#### [WORK TO BE COMPLETED]
Copy exactly the run of lines that begins at the line with "0598 - 43 03 13 (146, 2278)" and ends at the final line of the entries.

---

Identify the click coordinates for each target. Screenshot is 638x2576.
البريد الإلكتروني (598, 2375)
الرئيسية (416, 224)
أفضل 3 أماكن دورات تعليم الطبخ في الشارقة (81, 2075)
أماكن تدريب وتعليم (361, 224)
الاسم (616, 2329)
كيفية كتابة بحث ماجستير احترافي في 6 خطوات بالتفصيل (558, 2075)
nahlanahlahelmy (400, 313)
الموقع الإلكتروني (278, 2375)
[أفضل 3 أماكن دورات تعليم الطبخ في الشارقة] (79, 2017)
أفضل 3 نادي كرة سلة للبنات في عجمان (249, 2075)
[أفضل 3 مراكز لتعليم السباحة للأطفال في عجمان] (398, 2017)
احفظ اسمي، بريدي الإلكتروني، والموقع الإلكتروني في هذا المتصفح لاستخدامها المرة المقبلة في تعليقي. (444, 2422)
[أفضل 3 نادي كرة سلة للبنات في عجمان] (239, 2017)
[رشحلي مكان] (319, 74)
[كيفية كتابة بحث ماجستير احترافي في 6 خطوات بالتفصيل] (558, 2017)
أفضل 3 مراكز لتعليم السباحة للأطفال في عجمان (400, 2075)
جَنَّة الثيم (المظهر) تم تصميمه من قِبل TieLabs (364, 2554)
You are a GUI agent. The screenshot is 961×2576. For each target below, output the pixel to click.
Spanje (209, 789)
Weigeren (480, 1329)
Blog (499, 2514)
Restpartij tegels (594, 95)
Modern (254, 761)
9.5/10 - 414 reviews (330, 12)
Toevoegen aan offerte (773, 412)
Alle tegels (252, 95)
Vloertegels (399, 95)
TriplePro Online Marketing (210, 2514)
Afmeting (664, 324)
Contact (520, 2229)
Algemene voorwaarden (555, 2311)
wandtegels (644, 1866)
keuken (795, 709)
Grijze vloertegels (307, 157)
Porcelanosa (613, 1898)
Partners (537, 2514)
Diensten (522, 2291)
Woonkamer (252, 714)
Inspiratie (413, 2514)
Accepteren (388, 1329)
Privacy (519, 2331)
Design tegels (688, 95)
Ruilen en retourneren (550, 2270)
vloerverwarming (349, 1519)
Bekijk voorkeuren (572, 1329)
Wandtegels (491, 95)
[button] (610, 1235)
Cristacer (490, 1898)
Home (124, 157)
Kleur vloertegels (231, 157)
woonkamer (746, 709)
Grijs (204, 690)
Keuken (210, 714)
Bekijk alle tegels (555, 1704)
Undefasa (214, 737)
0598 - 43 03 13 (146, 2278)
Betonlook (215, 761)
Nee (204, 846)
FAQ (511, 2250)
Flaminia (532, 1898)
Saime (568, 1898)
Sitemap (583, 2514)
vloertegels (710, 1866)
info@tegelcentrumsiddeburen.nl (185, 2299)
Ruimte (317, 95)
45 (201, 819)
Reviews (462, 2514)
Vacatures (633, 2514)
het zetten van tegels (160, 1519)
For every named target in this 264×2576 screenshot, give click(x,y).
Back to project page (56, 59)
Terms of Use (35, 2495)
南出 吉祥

---

#### [ANSWER SPACE]
0598 - 43 03 13 (146, 2278)
Betonlook (215, 761)
Nee (204, 846)
FAQ (511, 2250)
Flaminia (532, 1898)
Saime (568, 1898)
Sitemap (583, 2514)
vloertegels (710, 1866)
info@tegelcentrumsiddeburen.nl (185, 2299)
Ruimte (317, 95)
45 (201, 819)
Reviews (462, 2514)
Vacatures (633, 2514)
het zetten van tegels (160, 1519)
For every named target in this 264×2576 screenshot, give click(x,y).
Back to project page (56, 59)
Terms of Use (35, 2495)
南出 吉祥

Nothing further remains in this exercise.